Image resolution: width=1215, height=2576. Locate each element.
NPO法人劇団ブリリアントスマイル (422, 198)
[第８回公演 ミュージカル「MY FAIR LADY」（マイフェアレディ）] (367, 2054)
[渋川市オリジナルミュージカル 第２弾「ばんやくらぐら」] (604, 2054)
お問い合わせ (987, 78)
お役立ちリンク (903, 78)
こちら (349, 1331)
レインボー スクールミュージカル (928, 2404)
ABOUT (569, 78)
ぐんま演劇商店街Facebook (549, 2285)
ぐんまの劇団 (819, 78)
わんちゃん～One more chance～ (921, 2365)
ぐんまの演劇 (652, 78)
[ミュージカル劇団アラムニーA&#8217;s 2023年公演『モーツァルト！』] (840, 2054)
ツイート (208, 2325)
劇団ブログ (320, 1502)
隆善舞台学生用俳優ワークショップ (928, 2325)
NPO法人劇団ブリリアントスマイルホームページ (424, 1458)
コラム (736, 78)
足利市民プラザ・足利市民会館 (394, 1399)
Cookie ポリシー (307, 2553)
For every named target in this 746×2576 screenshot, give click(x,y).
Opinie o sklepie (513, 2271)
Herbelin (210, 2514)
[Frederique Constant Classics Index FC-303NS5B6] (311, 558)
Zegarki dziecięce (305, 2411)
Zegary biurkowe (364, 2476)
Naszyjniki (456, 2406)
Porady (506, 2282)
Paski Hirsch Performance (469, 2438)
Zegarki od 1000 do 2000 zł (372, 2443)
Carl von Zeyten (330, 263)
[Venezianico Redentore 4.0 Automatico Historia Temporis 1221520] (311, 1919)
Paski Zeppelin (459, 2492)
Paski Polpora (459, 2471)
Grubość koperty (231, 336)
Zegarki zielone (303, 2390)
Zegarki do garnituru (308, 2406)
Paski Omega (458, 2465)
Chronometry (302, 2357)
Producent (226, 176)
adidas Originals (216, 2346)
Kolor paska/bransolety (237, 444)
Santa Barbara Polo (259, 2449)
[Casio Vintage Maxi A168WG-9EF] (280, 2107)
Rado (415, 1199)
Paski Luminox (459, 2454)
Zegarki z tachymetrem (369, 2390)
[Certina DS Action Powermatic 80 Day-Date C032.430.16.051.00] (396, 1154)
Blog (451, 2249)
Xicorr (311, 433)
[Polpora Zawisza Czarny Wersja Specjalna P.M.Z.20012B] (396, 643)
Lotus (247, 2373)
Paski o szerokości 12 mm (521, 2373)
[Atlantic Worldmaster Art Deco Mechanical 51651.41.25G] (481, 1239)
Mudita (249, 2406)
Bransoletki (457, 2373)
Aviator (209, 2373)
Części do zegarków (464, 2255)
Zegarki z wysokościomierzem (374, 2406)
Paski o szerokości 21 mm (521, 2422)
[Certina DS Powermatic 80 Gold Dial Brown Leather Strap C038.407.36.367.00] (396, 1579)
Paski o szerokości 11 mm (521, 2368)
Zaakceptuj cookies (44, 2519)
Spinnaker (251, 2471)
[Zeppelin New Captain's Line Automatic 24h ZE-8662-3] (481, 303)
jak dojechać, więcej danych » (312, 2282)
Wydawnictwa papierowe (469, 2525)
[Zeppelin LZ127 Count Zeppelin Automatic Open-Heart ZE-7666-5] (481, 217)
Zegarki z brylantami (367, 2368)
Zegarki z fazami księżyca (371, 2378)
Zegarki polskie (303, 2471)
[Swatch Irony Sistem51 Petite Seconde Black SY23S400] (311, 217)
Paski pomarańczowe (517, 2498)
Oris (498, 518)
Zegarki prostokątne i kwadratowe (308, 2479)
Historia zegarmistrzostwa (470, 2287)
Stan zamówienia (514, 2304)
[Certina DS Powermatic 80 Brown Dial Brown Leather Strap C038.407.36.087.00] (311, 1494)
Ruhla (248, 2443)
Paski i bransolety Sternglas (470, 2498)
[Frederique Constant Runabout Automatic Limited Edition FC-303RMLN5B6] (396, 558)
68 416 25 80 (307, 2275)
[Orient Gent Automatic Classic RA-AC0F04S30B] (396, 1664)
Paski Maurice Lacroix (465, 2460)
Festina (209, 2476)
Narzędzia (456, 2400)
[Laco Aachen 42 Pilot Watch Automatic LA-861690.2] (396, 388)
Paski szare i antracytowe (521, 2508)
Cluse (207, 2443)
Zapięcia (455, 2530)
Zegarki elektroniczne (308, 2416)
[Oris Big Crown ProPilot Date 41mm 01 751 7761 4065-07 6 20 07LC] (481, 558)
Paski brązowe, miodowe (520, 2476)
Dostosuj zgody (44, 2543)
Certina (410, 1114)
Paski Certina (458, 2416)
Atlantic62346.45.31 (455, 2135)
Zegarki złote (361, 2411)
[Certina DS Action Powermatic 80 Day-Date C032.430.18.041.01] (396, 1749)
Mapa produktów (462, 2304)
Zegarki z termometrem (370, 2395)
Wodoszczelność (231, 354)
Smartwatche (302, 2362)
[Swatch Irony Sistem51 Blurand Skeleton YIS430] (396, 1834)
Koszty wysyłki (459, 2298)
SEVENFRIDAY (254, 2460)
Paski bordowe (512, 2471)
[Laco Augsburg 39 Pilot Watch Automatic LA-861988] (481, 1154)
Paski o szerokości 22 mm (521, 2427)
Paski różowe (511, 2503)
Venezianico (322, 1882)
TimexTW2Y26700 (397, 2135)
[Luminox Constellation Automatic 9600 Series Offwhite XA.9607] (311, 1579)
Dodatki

-.-.-

*WHAT YOU NEED TO DO*: Reproduce the data above in full, with no line missing.

*EXERCISE ANSWER*:
Image resolution: width=1215, height=2576. Locate each element.
NPO法人劇団ブリリアントスマイル (422, 198)
[第８回公演 ミュージカル「MY FAIR LADY」（マイフェアレディ）] (367, 2054)
[渋川市オリジナルミュージカル 第２弾「ばんやくらぐら」] (604, 2054)
お問い合わせ (987, 78)
お役立ちリンク (903, 78)
こちら (349, 1331)
レインボー スクールミュージカル (928, 2404)
ABOUT (569, 78)
ぐんま演劇商店街Facebook (549, 2285)
ぐんまの劇団 (819, 78)
わんちゃん～One more chance～ (921, 2365)
ぐんまの演劇 (652, 78)
[ミュージカル劇団アラムニーA&#8217;s 2023年公演『モーツァルト！』] (840, 2054)
ツイート (208, 2325)
劇団ブログ (320, 1502)
隆善舞台学生用俳優ワークショップ (928, 2325)
NPO法人劇団ブリリアントスマイルホームページ (424, 1458)
コラム (736, 78)
足利市民プラザ・足利市民会館 (394, 1399)
Cookie ポリシー (307, 2553)
For every named target in this 746×2576 screenshot, give click(x,y).
Opinie o sklepie (513, 2271)
Herbelin (210, 2514)
[Frederique Constant Classics Index FC-303NS5B6] (311, 558)
Zegarki dziecięce (305, 2411)
Zegary biurkowe (364, 2476)
Naszyjniki (456, 2406)
Porady (506, 2282)
Paski Hirsch Performance (469, 2438)
Zegarki od 1000 do 2000 zł (372, 2443)
Carl von Zeyten (330, 263)
[Venezianico Redentore 4.0 Automatico Historia Temporis 1221520] (311, 1919)
Paski Zeppelin (459, 2492)
Paski Polpora (459, 2471)
Grubość koperty (231, 336)
Zegarki zielone (303, 2390)
Zegarki do garnituru (308, 2406)
Paski Omega (458, 2465)
Chronometry (302, 2357)
Producent (226, 176)
adidas Originals (216, 2346)
Kolor paska/bransolety (237, 444)
Santa Barbara Polo (259, 2449)
[Casio Vintage Maxi A168WG-9EF] (280, 2107)
Rado (415, 1199)
Paski Luminox (459, 2454)
Zegarki z tachymetrem (369, 2390)
[Certina DS Action Powermatic 80 Day-Date C032.430.16.051.00] (396, 1154)
Blog (451, 2249)
Xicorr (311, 433)
[Polpora Zawisza Czarny Wersja Specjalna P.M.Z.20012B] (396, 643)
Lotus (247, 2373)
Paski o szerokości 12 mm (521, 2373)
[Atlantic Worldmaster Art Deco Mechanical 51651.41.25G] (481, 1239)
Mudita (249, 2406)
Bransoletki (457, 2373)
Aviator (209, 2373)
Części do zegarków (464, 2255)
Zegarki z wysokościomierzem (374, 2406)
Paski o szerokości 21 mm (521, 2422)
[Certina DS Powermatic 80 Gold Dial Brown Leather Strap C038.407.36.367.00] (396, 1579)
Paski o szerokości 11 mm (521, 2368)
Zaakceptuj cookies (44, 2519)
Spinnaker (251, 2471)
[Zeppelin New Captain's Line Automatic 24h ZE-8662-3] (481, 303)
jak dojechać, więcej danych » (312, 2282)
Wydawnictwa papierowe (469, 2525)
[Zeppelin LZ127 Count Zeppelin Automatic Open-Heart ZE-7666-5] (481, 217)
Zegarki z brylantami (367, 2368)
Zegarki z fazami księżyca (371, 2378)
Zegarki polskie (303, 2471)
[Swatch Irony Sistem51 Petite Seconde Black SY23S400] (311, 217)
Paski pomarańczowe (517, 2498)
Oris (498, 518)
Zegarki prostokątne i kwadratowe (308, 2479)
Historia zegarmistrzostwa (470, 2287)
Stan zamówienia (514, 2304)
[Certina DS Powermatic 80 Brown Dial Brown Leather Strap C038.407.36.087.00] (311, 1494)
Ruhla (248, 2443)
Paski i bransolety Sternglas (470, 2498)
[Frederique Constant Runabout Automatic Limited Edition FC-303RMLN5B6] (396, 558)
68 416 25 80 (307, 2275)
[Orient Gent Automatic Classic RA-AC0F04S30B] (396, 1664)
Paski Maurice Lacroix (465, 2460)
Festina (209, 2476)
Narzędzia (456, 2400)
[Laco Aachen 42 Pilot Watch Automatic LA-861690.2] (396, 388)
Paski szare i antracytowe (521, 2508)
Cluse (207, 2443)
Zapięcia (455, 2530)
Zegarki elektroniczne (308, 2416)
[Oris Big Crown ProPilot Date 41mm 01 751 7761 4065-07 6 20 07LC] (481, 558)
Paski brązowe, miodowe (520, 2476)
Dostosuj zgody (44, 2543)
Certina (410, 1114)
Paski Certina (458, 2416)
Atlantic62346.45.31 (455, 2135)
Zegarki złote (361, 2411)
[Certina DS Action Powermatic 80 Day-Date C032.430.18.041.01] (396, 1749)
Mapa produktów (462, 2304)
Zegarki z termometrem (370, 2395)
Wodoszczelność (231, 354)
Smartwatche (302, 2362)
[Swatch Irony Sistem51 Blurand Skeleton YIS430] (396, 1834)
Koszty wysyłki (459, 2298)
SEVENFRIDAY (254, 2460)
Paski bordowe (512, 2471)
[Laco Augsburg 39 Pilot Watch Automatic LA-861988] (481, 1154)
Paski o szerokości 22 mm (521, 2427)
Paski różowe (511, 2503)
Venezianico (322, 1882)
TimexTW2Y26700 (397, 2135)
[Luminox Constellation Automatic 9600 Series Offwhite XA.9607] (311, 1579)
Dodatki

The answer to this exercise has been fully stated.